Bill Gates says China major contributor to global progress
NEW YORK – Bill Gates, co-chair of the Bill and Melinda Gates Foundation, Tuesday said that exciting progress against poverty and disease around the world has been made in 2018, and China has been a major contributor to this progress. In a video speech exclusively broadcast via Xinhua, Gates said over the past four decades, China lifted over 800 million people out of poverty and became the second largest economy in the world. Now, it is stepping up its efforts to help solve some of the toughest challenges in the rest of the world.
He said during his recent visit to China, he attended the Reinvented Toilet Expo and once again saw China’s innovation capacity, with companies showcasing game-changing products that will benefit billions who today do not have access to safe sanitation.

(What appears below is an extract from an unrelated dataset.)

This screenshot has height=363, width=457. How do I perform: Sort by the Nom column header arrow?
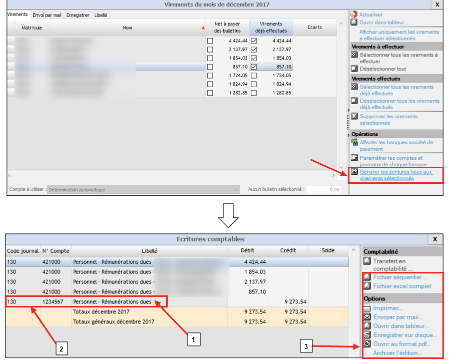(x=203, y=28)
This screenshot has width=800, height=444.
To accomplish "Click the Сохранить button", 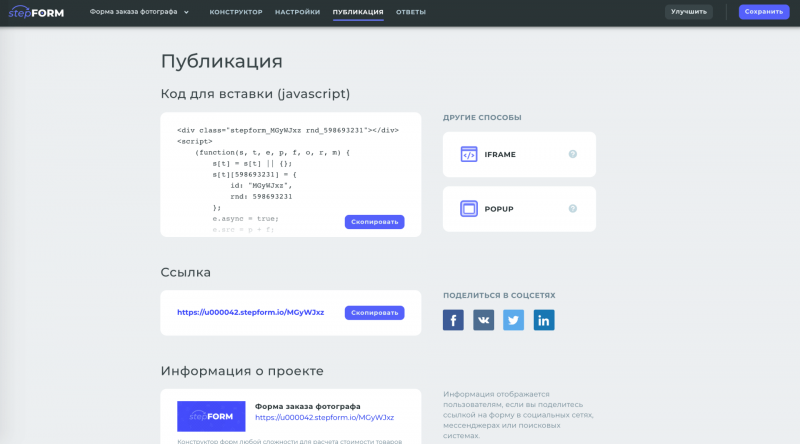I will coord(763,12).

He met Chinese scientists who are developing new drugs to tackle infectious diseases like tuberculosis that affect the poor, and talked with Chinese partners who are sharing lessons from China’s own development, so that African countries can make progress on vital priorities such as strengthening health systems and controlling deadly diseases like malaria, and also improving agricultural transformation.
“I believe in China’s ability to help hundreds of millions of young people in the world’s poorest countries fulfil their potential. As we usher in the New Year, our foundation is committed, as always, to supporting China in building a better future for all,” he said.

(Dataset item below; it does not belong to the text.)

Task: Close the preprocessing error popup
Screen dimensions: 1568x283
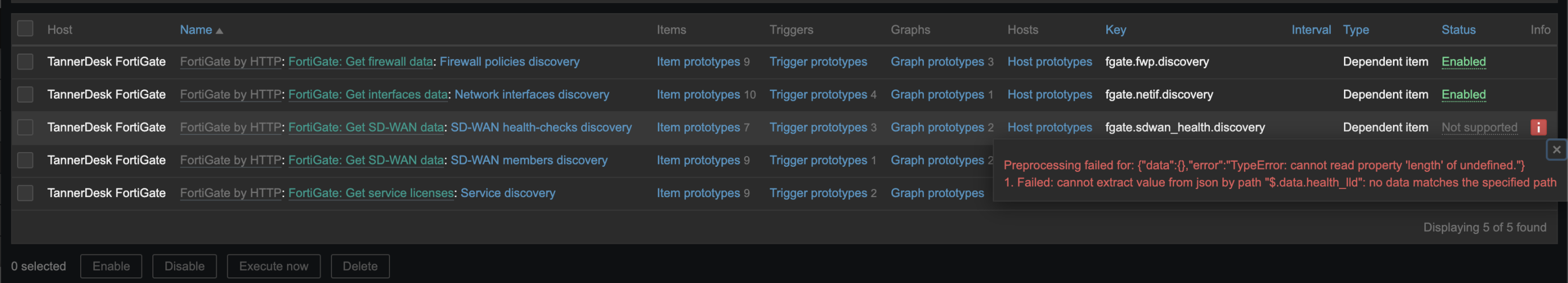Action: 1556,149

The video coincides with the release of Bill and Melinda Gates 2019 Annual Letter, in which they focussed on nine surprises and what can be learned from them.
“Some surprises help people see when the status quo needs to change. Others underscore that needed transformation is already happening,” he said.
“In 2018, we continued to see exciting progress against poverty and disease around the world. But as many nations turn inward, we risk losing sight of crucial global priorities, especially the need to invest in the health and education of young people,” Gates said.
He said one surprise they share in the letter is how much Africa is the world’s youngest continent. Between now and the end of the century, an increasing proportion of young people will come from countries on the African continent.
“Whether we ensure that these people (who) grow up healthily and well-educated and have the opportunity to thrive will determine the future trajectory of the whole globe,” he stressed.